▶ [What to produce] Transcribe every record without leaving anything out or changing a word.

▶ [The data]
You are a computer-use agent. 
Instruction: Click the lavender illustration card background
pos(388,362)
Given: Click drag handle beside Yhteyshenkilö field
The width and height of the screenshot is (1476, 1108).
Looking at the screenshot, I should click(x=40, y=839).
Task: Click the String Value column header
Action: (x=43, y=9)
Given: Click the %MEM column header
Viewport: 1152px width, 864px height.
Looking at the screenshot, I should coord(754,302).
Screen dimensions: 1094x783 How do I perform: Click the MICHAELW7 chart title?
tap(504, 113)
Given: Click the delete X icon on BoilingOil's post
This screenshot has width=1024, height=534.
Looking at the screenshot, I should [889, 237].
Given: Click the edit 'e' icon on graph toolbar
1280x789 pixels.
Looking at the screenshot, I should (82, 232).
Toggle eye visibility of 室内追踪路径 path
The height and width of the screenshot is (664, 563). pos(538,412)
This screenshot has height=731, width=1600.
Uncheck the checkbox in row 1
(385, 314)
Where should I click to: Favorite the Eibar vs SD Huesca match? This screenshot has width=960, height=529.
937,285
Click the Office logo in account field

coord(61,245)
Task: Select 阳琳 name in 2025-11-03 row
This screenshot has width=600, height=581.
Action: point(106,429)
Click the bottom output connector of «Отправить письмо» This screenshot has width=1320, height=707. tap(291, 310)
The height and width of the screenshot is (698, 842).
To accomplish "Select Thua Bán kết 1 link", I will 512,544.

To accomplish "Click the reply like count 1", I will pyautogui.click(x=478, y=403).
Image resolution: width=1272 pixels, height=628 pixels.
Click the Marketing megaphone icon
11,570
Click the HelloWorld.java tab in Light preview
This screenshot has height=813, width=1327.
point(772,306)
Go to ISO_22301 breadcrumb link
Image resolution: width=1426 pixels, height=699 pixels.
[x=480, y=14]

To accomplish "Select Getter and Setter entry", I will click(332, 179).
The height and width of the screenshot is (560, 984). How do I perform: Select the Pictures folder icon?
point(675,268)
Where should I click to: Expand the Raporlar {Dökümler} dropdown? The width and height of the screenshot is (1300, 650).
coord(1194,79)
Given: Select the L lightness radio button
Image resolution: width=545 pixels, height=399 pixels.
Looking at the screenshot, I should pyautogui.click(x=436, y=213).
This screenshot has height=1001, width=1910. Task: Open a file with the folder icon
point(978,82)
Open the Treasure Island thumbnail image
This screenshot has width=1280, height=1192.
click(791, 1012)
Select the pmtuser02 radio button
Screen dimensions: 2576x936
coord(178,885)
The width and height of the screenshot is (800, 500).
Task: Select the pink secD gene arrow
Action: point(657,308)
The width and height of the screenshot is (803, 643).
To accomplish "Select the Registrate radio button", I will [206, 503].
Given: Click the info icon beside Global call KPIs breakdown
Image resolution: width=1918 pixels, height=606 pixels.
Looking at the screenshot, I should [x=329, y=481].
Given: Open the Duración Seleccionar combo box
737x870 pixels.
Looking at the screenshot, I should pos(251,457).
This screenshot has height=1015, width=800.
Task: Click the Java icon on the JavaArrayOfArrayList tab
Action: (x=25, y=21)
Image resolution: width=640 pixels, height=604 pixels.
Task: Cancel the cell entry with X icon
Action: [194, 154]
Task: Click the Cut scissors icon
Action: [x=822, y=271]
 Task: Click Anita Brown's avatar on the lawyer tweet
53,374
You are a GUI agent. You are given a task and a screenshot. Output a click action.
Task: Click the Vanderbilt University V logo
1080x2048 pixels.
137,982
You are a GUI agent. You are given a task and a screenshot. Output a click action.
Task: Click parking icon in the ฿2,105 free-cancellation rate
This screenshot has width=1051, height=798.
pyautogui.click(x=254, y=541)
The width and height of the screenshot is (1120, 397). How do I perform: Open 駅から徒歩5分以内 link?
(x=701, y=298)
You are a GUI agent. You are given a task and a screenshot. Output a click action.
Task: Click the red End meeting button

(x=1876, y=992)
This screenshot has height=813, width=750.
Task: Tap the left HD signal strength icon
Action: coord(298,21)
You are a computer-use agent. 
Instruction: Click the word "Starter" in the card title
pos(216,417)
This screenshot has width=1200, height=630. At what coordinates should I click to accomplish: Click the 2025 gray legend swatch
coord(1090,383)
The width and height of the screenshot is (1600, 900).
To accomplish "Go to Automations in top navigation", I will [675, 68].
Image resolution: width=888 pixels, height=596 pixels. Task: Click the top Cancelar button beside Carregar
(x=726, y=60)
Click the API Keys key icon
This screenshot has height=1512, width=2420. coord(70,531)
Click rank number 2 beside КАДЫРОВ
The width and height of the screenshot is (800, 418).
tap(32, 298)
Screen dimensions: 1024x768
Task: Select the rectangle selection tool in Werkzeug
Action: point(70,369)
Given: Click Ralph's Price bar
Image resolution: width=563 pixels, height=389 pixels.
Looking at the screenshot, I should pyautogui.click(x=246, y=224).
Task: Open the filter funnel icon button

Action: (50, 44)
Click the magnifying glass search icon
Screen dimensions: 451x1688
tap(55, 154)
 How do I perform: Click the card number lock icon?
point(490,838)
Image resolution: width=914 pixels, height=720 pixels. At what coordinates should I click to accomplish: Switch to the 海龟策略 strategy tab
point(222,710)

▶ [Output]
You are a computer-use agent. 
Instruction: Click the lavender illustration card background
pos(388,362)
Given: Click drag handle beside Yhteyshenkilö field
The width and height of the screenshot is (1476, 1108).
Looking at the screenshot, I should click(x=40, y=839).
Task: Click the String Value column header
Action: (x=43, y=9)
Given: Click the %MEM column header
Viewport: 1152px width, 864px height.
Looking at the screenshot, I should coord(754,302).
Screen dimensions: 1094x783 How do I perform: Click the MICHAELW7 chart title?
tap(504, 113)
Given: Click the delete X icon on BoilingOil's post
This screenshot has width=1024, height=534.
Looking at the screenshot, I should [889, 237].
Given: Click the edit 'e' icon on graph toolbar
1280x789 pixels.
Looking at the screenshot, I should (82, 232).
Toggle eye visibility of 室内追踪路径 path
The height and width of the screenshot is (664, 563). pos(538,412)
This screenshot has height=731, width=1600.
Uncheck the checkbox in row 1
(385, 314)
Where should I click to: Favorite the Eibar vs SD Huesca match? This screenshot has width=960, height=529.
937,285
Click the Office logo in account field

coord(61,245)
Task: Select 阳琳 name in 2025-11-03 row
This screenshot has width=600, height=581.
Action: point(106,429)
Click the bottom output connector of «Отправить письмо» This screenshot has width=1320, height=707. tap(291, 310)
The height and width of the screenshot is (698, 842).
To accomplish "Select Thua Bán kết 1 link", I will 512,544.

To accomplish "Click the reply like count 1", I will pyautogui.click(x=478, y=403).
Image resolution: width=1272 pixels, height=628 pixels.
Click the Marketing megaphone icon
11,570
Click the HelloWorld.java tab in Light preview
This screenshot has height=813, width=1327.
point(772,306)
Go to ISO_22301 breadcrumb link
Image resolution: width=1426 pixels, height=699 pixels.
[x=480, y=14]

To accomplish "Select Getter and Setter entry", I will click(332, 179).
The height and width of the screenshot is (560, 984). How do I perform: Select the Pictures folder icon?
point(675,268)
Where should I click to: Expand the Raporlar {Dökümler} dropdown? The width and height of the screenshot is (1300, 650).
coord(1194,79)
Given: Select the L lightness radio button
Image resolution: width=545 pixels, height=399 pixels.
Looking at the screenshot, I should pyautogui.click(x=436, y=213).
This screenshot has height=1001, width=1910. Task: Open a file with the folder icon
point(978,82)
Open the Treasure Island thumbnail image
This screenshot has width=1280, height=1192.
click(791, 1012)
Select the pmtuser02 radio button
Screen dimensions: 2576x936
coord(178,885)
The width and height of the screenshot is (800, 500).
Task: Select the pink secD gene arrow
Action: point(657,308)
The width and height of the screenshot is (803, 643).
To accomplish "Select the Registrate radio button", I will [206, 503].
Given: Click the info icon beside Global call KPIs breakdown
Image resolution: width=1918 pixels, height=606 pixels.
Looking at the screenshot, I should [x=329, y=481].
Given: Open the Duración Seleccionar combo box
737x870 pixels.
Looking at the screenshot, I should pos(251,457).
This screenshot has height=1015, width=800.
Task: Click the Java icon on the JavaArrayOfArrayList tab
Action: (x=25, y=21)
Image resolution: width=640 pixels, height=604 pixels.
Task: Cancel the cell entry with X icon
Action: [194, 154]
Task: Click the Cut scissors icon
Action: [x=822, y=271]
 Task: Click Anita Brown's avatar on the lawyer tweet
53,374
You are a GUI agent. You are given a task and a screenshot. Output a click action.
Task: Click the Vanderbilt University V logo
1080x2048 pixels.
137,982
You are a GUI agent. You are given a task and a screenshot. Output a click action.
Task: Click parking icon in the ฿2,105 free-cancellation rate
This screenshot has width=1051, height=798.
pyautogui.click(x=254, y=541)
The width and height of the screenshot is (1120, 397). How do I perform: Open 駅から徒歩5分以内 link?
(x=701, y=298)
You are a GUI agent. You are given a task and a screenshot. Output a click action.
Task: Click the red End meeting button

(x=1876, y=992)
This screenshot has height=813, width=750.
Task: Tap the left HD signal strength icon
Action: coord(298,21)
You are a computer-use agent. 
Instruction: Click the word "Starter" in the card title
pos(216,417)
This screenshot has width=1200, height=630. At what coordinates should I click to accomplish: Click the 2025 gray legend swatch
coord(1090,383)
The width and height of the screenshot is (1600, 900).
To accomplish "Go to Automations in top navigation", I will [675, 68].
Image resolution: width=888 pixels, height=596 pixels. Task: Click the top Cancelar button beside Carregar
(x=726, y=60)
Click the API Keys key icon
This screenshot has height=1512, width=2420. coord(70,531)
Click rank number 2 beside КАДЫРОВ
The width and height of the screenshot is (800, 418).
tap(32, 298)
Screen dimensions: 1024x768
Task: Select the rectangle selection tool in Werkzeug
Action: point(70,369)
Given: Click Ralph's Price bar
Image resolution: width=563 pixels, height=389 pixels.
Looking at the screenshot, I should pyautogui.click(x=246, y=224).
Task: Open the filter funnel icon button

Action: (50, 44)
Click the magnifying glass search icon
Screen dimensions: 451x1688
tap(55, 154)
 How do I perform: Click the card number lock icon?
point(490,838)
Image resolution: width=914 pixels, height=720 pixels. At what coordinates should I click to accomplish: Switch to the 海龟策略 strategy tab
point(222,710)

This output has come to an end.